If you are reading this site, you are probably already playing. The implication is to keep playing, three times a week if you can, with prevention practices to keep injuries from taking the longevity benefit back. The data says it is the highest-leverage non-pharmaceutical intervention available to most adults over 50. The fact that it is also fun is the part the studies do not have to measure.

References

  1. Mayo Clinic Proceedings: Various Leisure-Time Physical Activities Associated With Widely Divergent Life Expectancies, The Copenhagen City Heart Study · The foundational paper. Tennis +9.7 years, racquet sports HR 0.53.
  2. PubMed: Pickleball Participation and the Health and Well-Being of Older Adults, 2024 · Recent peer-reviewed pickleball-specific research on older-adult cohort.
  3. Apple Newsroom: New Apple research highlights the health benefits of pickleball · Apple Heart and Movement Study results across thousands of pickleball workouts.
  4. Cleveland Clinic Health Essentials: 8 Benefits of Pickleball · Clinical summary of cardiovascular, mental health, and balance benefits.
  5. AARP: 5 Health Benefits of Pickleball · Over-50 demographic-focused summary.

Frequently asked

Does pickleball really add years to life expectancy?
The Copenhagen City Heart Study found tennis added 9.7 years vs sedentary controls. Pickleball-specific longitudinal data is younger but consistent: a 6-week 50+ trial showed VO2 max gains, BP reduction, and improved cholesterol. The mechanisms (social + cognitive + multi-planar movement) appear to translate. The honest answer is the effect is real and large, but the exact magnitude varies by study and population.
How many times a week do I need to play to get the health benefit?
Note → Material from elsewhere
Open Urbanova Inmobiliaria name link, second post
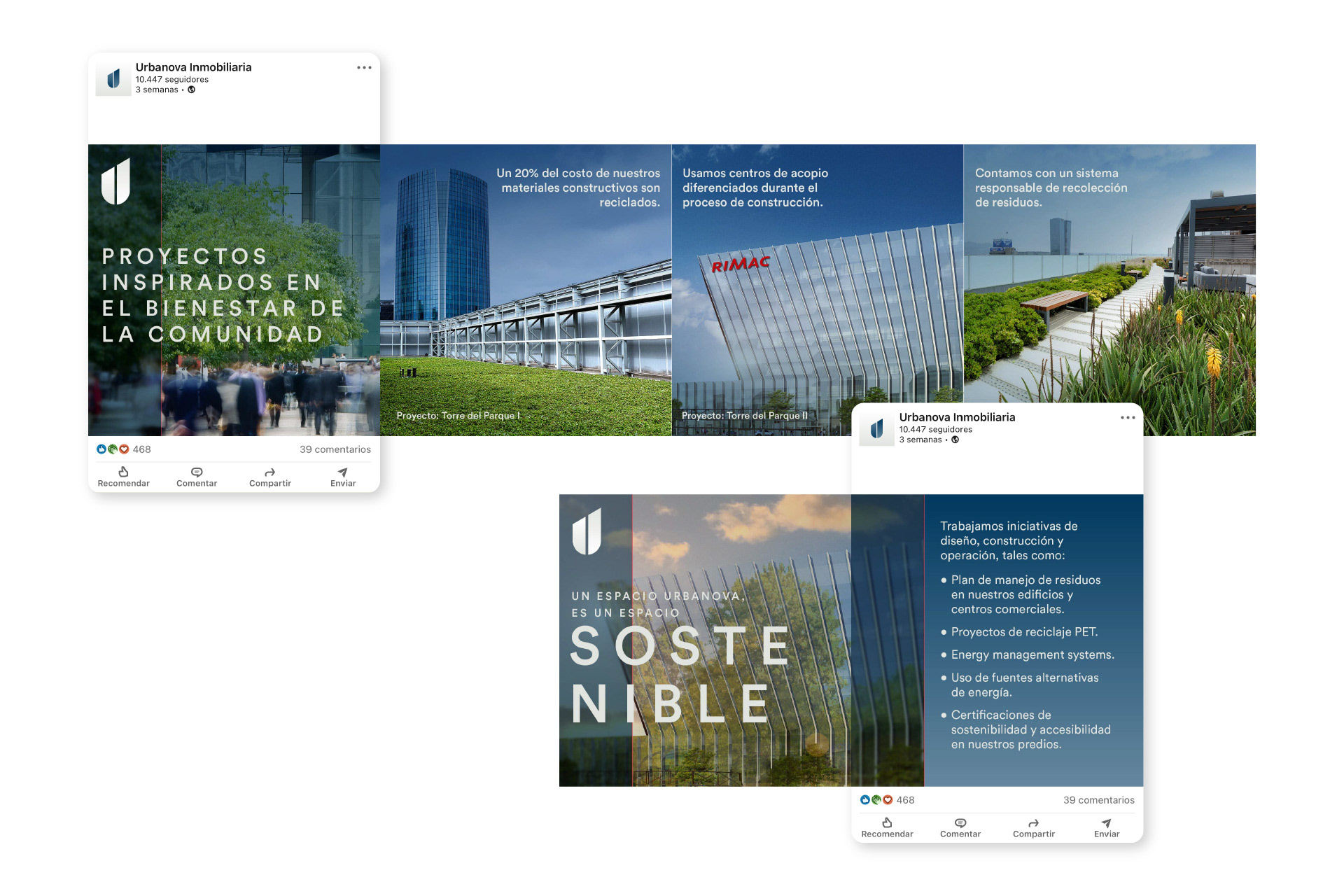1344x896 pixels. click(957, 417)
The 2018 pickleball cardio study used three sessions per week as the threshold for measurable improvement. Two is fine; one is barely above sedentary. If pickleball is your primary cardio, three a week is the target.
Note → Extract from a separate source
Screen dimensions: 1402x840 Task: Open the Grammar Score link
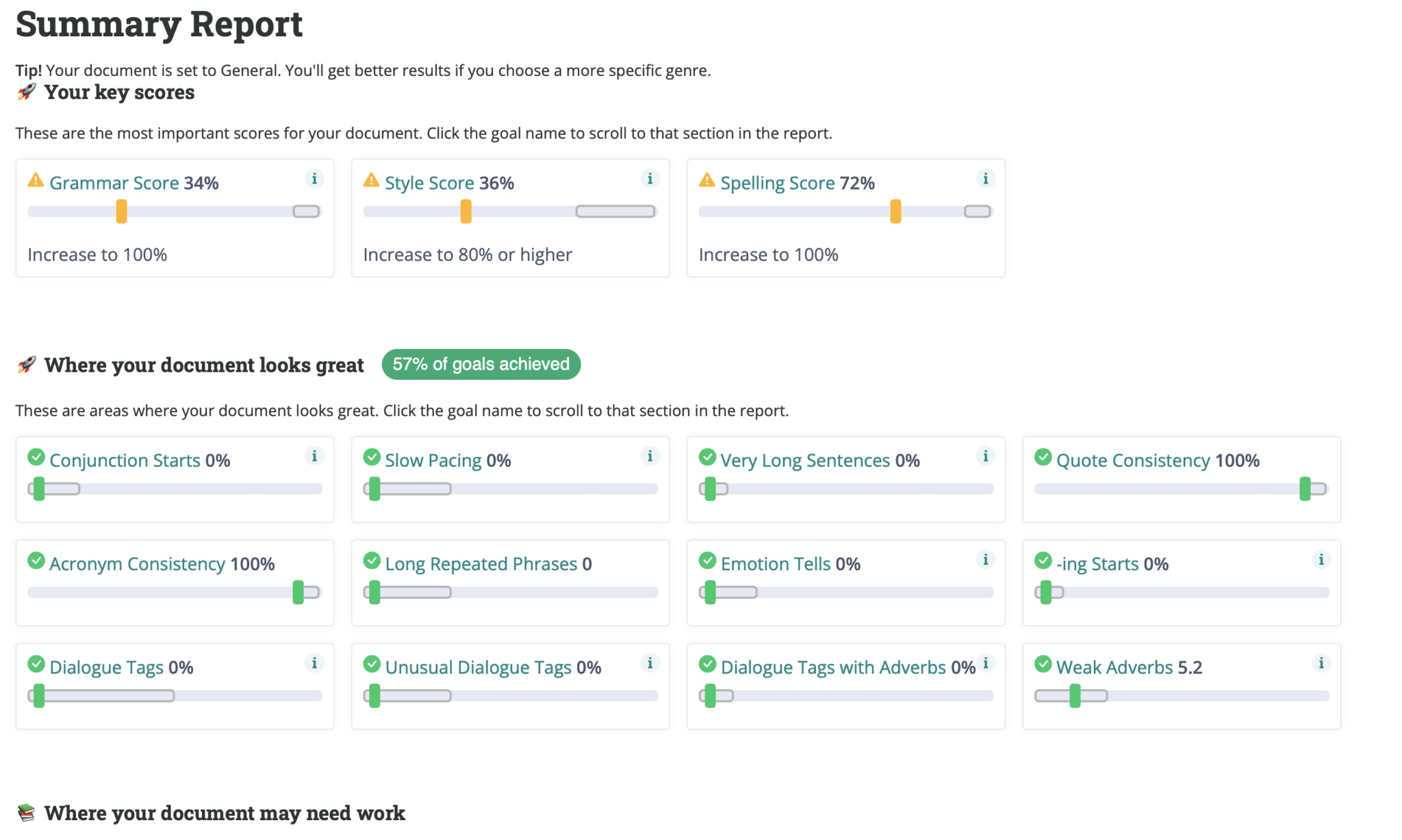click(x=114, y=183)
Is the social aspect actually doing anything, or is that hand-waving?
It is doing real work. Loneliness is a mortality risk roughly equivalent to smoking 15 cigarettes a day per the Holt-Lunstad 2015 meta-analysis. Sports with rotation-based social structure (open play in pickleball) capture both the physical activity and the social engagement in the same hour. The Copenhagen authors specifically called this out as one of the reasons racquet sports outperformed solo cardio.
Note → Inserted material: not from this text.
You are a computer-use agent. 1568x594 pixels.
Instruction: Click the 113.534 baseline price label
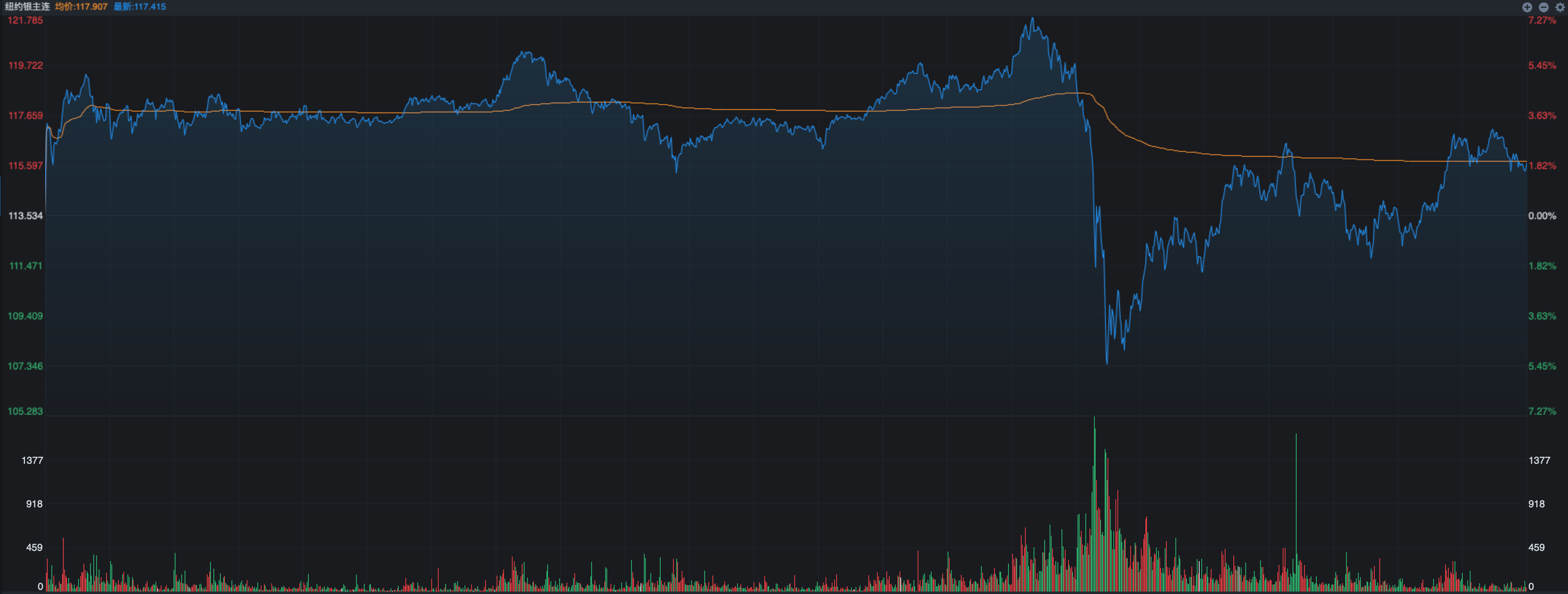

What about the injuries? Don't those cancel out the benefit?
Pickleball injuries (tennis elbow, calf strains, falls) are real and meaningfully more common in over-50 players. A 6-week injury layoff costs months of cardiovascular adaptation. The fix is prevention practices: warmup, eccentric strengthening, equipment fit. Done well, the longevity gain dominates the injury risk by a wide margin.